The manuscript describes the possible role of the vesicular glutamate transporter 3 (VGLUT3) in glutamatergic signaling in podocytes. The authors have delved into the expression of VGLUTl and VGLUT3 mRNA in undifferentiated and differentiated MPCs through quantitative PCR, Western blot analysis, and immunostaining. Furthermore, its was shown that glutamate signaling and the signal reception machinery expressed by mature podocytes are crucial for controlling blood filtration function, and VGLUT3 is an essential component of this machinery. Overall, it was found that podocytes themselves release glutamate via the activity of VGLUT3, thus attributing a specific role for that molecule. The work was carried out competently by the authors and deserves further consideration. One striking observation pertains to Figure 2B. What is shown there is actually the Western blot analyses of VGLUTl and VGLUT3 in undifferentiated or differentiated MPC homogenates. It appears that the band observed for VGLUT3 for the differentiated MPCs is weaker than that of the undifferentiated MPCs. That is in contrast to the corresponding behavior of the VGLUT3 vs that of the undifferentiated counterpart in the abutting diagram on the quantitation of the mRNA (Figure 2A). That is not clear and should be justified.

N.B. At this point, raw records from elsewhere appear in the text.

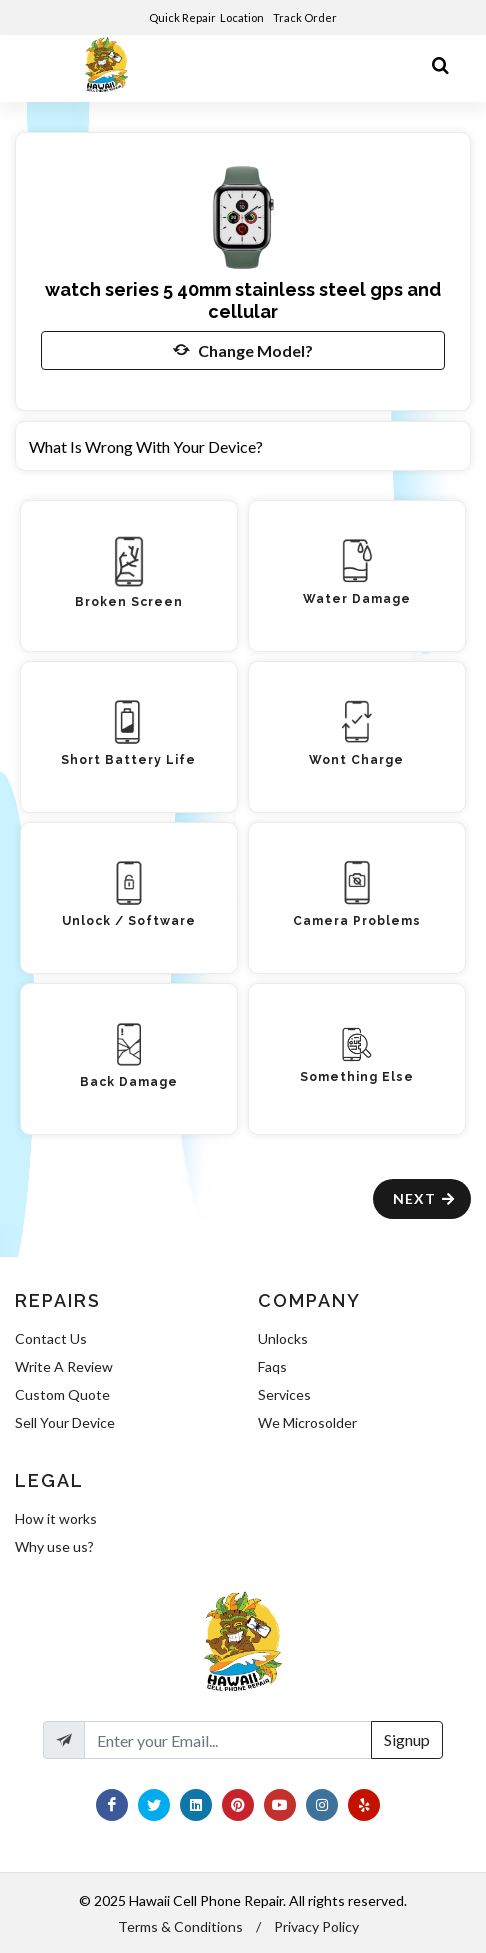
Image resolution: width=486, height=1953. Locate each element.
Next (424, 1198)
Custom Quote (62, 1394)
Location (243, 17)
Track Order (306, 17)
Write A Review (64, 1366)
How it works (56, 1518)
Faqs (272, 1366)
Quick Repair (182, 17)
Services (284, 1394)
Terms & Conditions (180, 1926)
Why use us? (54, 1546)
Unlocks (283, 1338)
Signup (407, 1739)
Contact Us (51, 1338)
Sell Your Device (65, 1422)
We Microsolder (307, 1422)
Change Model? (243, 350)
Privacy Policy (316, 1926)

Based on the remarks made, the point raised should be justified and appropriate revision should

ensue. Then, the manuscript could be considered.

 

Response;

Thank you for the valuable comment.  It is known that activity of many proteins including synaptopodin, CD2AP and dynamin is regulated by degradation with several proteases in mature podocytes (Reviewed by Rinschen et al., The podocyte protease web: uncovering the gatekeepers of glomerular disease. Am J Physiol Renal Physiol. 315, F1812-F1816, 2018). It is likely that the VGLUT3 protein is also degraded, and its amount is regulated. We added the description in “Discussion” (Page 9. line282-287) and one reference.

Reviewer 2 Report

Comments and Suggestions for Authors

Review comments are attached

Comments for author File: Comments.pdf

Author Response

Reviewer #2: 

Comment 1;

Discussion: The results and the outcome of the work is discussed with respect to the historical findings of the VGLUT isoforms and their physiological role. References to previous work is well selected, however, some more references may be useful to consider also other historical and current findings in this field. This section lacks a little bit of clarity. It is not easy to see what is known and what are the current findings. This section may need a revision to get a better differentiation of impact of the current findings within the current understanding.

Response;

Thank you for the comment. According to the referee’s advice, we added the related descriptions about glutamatergic signal transmission in podocyte in the “Discussion” (Page 9, line 271- 278).

 

Comment 2;

Correctly the authors are closing the discussion section with the comment that further studies may be needed to get a better understanding of stimuli cause glutamate release from podocytes. The fact that podocytes release glutamate via the activity of VGLUT3 is the findings of the current investigations. At least some thoughts about potential mechanisms of the release mechanisms would enhance the importance of the paper.

Response;

According to the referee’s comment, we discussed potential release mechanism and added related descriptions in the “Discussion” (Page 9, line 277; Page 9, line 288- Page 10, line 297).

 

Comment 3;

In addition, some more information should be provided in what direction a potential drug target can contribute to novel treatment options.

Response;

Thank you for the valuable comment. Possible drug targets were discussed in the “Discussion” (Page 10, line 320- 323).

 

Comment 3;

Conclusion: The conclusion is very short and a repetition of the abstract and the discussion section: “Podocytes themselves release glutamate via the activity of VGLUT3.”. A classification in the current state of knowledge as well as an outlook for further studies may improve the overall quality of the manuscript, irrespectively of the experimental findings, which are very well documented.

Response;

Thank you for the comment. We rewrote to include all the right information. (Page 15, line 483- 488).